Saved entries
[Start of Attachment]
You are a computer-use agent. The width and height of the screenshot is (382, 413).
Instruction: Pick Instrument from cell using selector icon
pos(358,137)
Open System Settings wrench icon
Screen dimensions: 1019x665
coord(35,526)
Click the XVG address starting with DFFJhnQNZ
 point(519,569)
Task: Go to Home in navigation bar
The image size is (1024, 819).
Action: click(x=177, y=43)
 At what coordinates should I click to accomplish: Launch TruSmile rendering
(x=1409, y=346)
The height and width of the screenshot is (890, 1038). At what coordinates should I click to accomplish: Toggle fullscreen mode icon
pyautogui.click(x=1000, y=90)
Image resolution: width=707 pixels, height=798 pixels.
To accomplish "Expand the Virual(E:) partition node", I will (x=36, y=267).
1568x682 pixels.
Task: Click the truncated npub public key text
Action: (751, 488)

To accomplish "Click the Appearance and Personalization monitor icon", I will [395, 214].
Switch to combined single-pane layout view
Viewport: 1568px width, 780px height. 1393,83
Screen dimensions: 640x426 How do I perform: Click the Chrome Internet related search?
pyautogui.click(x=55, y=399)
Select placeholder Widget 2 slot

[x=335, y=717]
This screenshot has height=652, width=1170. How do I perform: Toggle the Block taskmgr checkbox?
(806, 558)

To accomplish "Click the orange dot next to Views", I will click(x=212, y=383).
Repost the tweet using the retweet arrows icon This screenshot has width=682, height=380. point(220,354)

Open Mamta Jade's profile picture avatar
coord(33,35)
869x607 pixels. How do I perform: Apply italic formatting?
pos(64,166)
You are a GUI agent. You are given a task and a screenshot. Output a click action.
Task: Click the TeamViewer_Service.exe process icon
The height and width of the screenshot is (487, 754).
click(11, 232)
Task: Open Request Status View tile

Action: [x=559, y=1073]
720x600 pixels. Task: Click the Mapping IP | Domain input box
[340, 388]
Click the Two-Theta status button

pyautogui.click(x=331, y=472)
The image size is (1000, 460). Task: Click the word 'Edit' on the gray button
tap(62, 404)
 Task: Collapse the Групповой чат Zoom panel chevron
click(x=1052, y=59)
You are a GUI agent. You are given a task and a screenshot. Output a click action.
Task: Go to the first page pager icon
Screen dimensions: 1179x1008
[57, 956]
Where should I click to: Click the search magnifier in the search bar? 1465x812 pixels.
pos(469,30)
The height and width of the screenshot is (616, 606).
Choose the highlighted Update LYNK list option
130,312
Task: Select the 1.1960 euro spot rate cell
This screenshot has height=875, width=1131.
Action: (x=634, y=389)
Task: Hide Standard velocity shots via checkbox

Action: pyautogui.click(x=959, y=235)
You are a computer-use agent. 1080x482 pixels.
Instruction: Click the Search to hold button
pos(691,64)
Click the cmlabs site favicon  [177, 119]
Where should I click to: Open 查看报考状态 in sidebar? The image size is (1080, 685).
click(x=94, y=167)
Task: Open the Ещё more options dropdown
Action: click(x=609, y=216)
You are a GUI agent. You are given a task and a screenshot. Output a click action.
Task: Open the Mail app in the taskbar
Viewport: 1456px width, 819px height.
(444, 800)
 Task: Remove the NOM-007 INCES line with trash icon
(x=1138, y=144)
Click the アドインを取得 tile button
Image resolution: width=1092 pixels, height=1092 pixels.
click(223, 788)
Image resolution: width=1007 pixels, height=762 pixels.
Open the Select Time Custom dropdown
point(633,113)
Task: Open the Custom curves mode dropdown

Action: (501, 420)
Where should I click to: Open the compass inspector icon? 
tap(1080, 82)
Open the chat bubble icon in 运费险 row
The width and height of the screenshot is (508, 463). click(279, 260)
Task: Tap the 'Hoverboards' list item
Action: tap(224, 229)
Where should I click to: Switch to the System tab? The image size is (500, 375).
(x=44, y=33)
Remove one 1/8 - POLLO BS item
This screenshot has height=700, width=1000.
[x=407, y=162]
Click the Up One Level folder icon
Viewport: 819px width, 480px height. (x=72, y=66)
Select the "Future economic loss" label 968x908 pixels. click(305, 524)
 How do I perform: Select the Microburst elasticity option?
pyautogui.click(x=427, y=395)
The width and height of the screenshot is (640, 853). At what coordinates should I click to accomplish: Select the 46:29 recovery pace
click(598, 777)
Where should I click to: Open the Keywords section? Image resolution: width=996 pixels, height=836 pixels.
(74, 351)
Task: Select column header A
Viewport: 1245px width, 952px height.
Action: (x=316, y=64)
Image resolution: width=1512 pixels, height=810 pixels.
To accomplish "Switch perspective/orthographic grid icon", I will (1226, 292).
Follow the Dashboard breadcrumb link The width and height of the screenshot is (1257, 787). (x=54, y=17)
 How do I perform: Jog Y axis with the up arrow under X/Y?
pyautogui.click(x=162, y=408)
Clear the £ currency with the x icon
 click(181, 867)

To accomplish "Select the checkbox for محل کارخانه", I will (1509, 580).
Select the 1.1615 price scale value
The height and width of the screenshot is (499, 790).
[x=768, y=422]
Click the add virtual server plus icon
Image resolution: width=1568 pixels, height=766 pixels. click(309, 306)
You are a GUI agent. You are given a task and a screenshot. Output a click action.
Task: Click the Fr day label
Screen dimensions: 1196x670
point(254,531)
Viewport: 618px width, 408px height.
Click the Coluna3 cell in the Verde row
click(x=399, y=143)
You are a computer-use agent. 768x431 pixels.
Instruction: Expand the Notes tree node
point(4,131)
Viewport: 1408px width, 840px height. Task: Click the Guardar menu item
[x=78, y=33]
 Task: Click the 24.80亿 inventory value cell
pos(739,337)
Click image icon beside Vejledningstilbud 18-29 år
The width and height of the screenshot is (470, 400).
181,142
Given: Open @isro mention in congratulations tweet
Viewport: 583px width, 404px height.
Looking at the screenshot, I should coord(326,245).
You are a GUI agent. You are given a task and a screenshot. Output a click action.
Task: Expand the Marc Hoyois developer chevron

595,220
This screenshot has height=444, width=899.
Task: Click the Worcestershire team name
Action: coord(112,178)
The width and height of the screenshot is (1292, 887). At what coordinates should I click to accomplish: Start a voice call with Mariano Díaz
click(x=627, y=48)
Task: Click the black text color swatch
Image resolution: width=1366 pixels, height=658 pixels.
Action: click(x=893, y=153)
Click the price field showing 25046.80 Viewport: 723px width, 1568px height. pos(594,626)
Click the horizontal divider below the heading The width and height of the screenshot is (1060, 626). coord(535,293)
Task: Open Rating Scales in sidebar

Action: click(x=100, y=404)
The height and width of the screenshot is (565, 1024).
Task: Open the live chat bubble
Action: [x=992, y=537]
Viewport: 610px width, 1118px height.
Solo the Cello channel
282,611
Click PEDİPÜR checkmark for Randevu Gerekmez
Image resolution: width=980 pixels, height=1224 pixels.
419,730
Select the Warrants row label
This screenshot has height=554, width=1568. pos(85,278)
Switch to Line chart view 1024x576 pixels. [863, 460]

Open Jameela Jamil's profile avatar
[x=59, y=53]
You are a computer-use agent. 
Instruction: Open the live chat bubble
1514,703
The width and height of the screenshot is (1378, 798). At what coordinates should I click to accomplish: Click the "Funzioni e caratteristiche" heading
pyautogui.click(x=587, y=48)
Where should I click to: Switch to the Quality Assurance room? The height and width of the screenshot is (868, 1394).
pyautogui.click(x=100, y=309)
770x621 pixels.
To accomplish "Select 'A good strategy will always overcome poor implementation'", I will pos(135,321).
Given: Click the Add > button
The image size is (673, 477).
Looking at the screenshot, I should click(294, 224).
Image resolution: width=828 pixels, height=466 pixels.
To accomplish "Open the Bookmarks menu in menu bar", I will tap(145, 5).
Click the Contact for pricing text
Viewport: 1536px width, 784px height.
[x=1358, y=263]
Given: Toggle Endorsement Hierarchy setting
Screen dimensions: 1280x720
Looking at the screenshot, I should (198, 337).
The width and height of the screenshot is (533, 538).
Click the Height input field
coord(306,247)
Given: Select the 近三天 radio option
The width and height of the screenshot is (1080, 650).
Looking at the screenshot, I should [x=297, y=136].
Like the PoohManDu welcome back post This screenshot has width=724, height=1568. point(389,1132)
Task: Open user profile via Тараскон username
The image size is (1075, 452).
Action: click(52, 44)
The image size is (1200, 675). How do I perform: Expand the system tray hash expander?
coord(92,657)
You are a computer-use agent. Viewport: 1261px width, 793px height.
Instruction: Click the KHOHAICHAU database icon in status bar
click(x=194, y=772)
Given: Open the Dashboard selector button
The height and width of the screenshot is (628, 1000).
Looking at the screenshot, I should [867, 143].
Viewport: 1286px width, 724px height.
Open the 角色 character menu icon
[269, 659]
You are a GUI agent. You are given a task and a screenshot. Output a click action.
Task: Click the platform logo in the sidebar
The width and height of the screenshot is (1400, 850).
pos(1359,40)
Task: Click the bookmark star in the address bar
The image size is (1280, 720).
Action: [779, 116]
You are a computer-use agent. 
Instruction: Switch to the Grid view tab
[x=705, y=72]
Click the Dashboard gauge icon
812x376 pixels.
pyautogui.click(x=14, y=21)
[End of Attachment]
#### Instructions to follow:
Set down precisely the lines above between the line holding "Open the Select Time Custom dropdown" and the line holding "Image resolution: width=1512", inclusive, and nothing beyond them.

#### Expected answer:
Open the Select Time Custom dropdown
point(633,113)
Task: Open the Custom curves mode dropdown

Action: (501, 420)
Where should I click to: Open the compass inspector icon? 
tap(1080, 82)
Open the chat bubble icon in 运费险 row
The width and height of the screenshot is (508, 463). click(279, 260)
Task: Tap the 'Hoverboards' list item
Action: tap(224, 229)
Where should I click to: Switch to the System tab? The image size is (500, 375).
(x=44, y=33)
Remove one 1/8 - POLLO BS item
This screenshot has height=700, width=1000.
[x=407, y=162]
Click the Up One Level folder icon
Viewport: 819px width, 480px height. (x=72, y=66)
Select the "Future economic loss" label 968x908 pixels. click(305, 524)
 How do I perform: Select the Microburst elasticity option?
pyautogui.click(x=427, y=395)
The width and height of the screenshot is (640, 853). At what coordinates should I click to accomplish: Select the 46:29 recovery pace
click(598, 777)
Where should I click to: Open the Keywords section? Image resolution: width=996 pixels, height=836 pixels.
(74, 351)
Task: Select column header A
Viewport: 1245px width, 952px height.
Action: (x=316, y=64)
Image resolution: width=1512 pixels, height=810 pixels.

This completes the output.